Seems to me the police should be looking at people who's jobs take them out of the area on a frequent basis. Salesmen, truck drivers etc. If other murders are established to have the same MO as this one in various localities, it makes sense to look at time frames the crimes took place then match them up to possible seasonal trucking out of the Wichita area. Ohio, Illinois, Pennsylvania, and New York sounds like a trucking pattern to me and Florida fits right in if the killer hauls produce.

Secondly, if DNA can be extracted from crime scenes around the country that match the MO of this particular crime, maybe the police in those jurisdictions have information in their cold case files that can be useful. When various police departments put their investigational material together similarities come up that can establish possible suspects. It's amazing how many departments are only missing one piece of a puzzle to make a connection.

On bit of information in the report is the killer dismantling the phones of his victims. Obviously he also took the drivers license of one of his victims along with photo's of his handiwork (obvious souvenirs). It would be interesting to see how many murders can be found where this same type of MO exists. Along with other similarities such as entrances into the crime scene, any specific injuries or positioning of bodies/items at the crime scenes.
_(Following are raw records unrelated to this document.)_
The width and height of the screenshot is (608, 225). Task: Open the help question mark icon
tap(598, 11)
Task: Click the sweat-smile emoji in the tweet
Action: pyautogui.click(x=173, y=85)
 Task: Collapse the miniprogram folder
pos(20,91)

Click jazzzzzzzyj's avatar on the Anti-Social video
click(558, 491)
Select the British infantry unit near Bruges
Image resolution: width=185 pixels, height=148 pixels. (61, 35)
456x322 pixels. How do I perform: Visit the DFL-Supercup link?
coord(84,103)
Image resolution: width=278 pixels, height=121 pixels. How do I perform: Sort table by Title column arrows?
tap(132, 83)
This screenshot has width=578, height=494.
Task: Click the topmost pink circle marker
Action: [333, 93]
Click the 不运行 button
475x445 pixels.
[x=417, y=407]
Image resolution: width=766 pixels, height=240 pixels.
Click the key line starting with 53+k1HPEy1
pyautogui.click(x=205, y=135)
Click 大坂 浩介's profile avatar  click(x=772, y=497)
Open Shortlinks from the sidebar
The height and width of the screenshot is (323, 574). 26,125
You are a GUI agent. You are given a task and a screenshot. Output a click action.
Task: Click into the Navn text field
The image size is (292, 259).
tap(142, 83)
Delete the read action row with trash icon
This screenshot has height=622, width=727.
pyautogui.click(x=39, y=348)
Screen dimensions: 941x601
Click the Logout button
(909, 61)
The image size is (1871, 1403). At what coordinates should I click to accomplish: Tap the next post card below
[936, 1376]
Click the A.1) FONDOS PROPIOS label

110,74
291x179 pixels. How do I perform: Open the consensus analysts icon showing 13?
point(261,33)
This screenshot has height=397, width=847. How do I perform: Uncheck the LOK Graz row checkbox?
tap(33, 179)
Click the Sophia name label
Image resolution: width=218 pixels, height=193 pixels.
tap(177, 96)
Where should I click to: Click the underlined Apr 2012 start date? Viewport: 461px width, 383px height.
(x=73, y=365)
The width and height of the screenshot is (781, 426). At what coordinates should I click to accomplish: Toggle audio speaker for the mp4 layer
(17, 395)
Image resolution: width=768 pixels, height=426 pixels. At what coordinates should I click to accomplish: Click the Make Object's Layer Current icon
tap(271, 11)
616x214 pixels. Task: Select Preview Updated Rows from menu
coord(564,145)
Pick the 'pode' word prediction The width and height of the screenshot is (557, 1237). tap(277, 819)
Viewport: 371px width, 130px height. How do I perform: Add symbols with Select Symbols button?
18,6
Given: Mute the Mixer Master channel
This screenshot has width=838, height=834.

Serial killers make mistakes, sometimes the smallest mistake takes years to figure out for law enforcement. Let's hope his letter to the paper was the final mistake that allows his capture. Not only to save another persons life, but to give the families of previous victims the closure they deserve.
5 posted on 03/26/2004 12:07:24 AM PST by Brytani (Politics: n. from Greek; "poli"-many; "tics"-ugly, bloodsucking parasites.)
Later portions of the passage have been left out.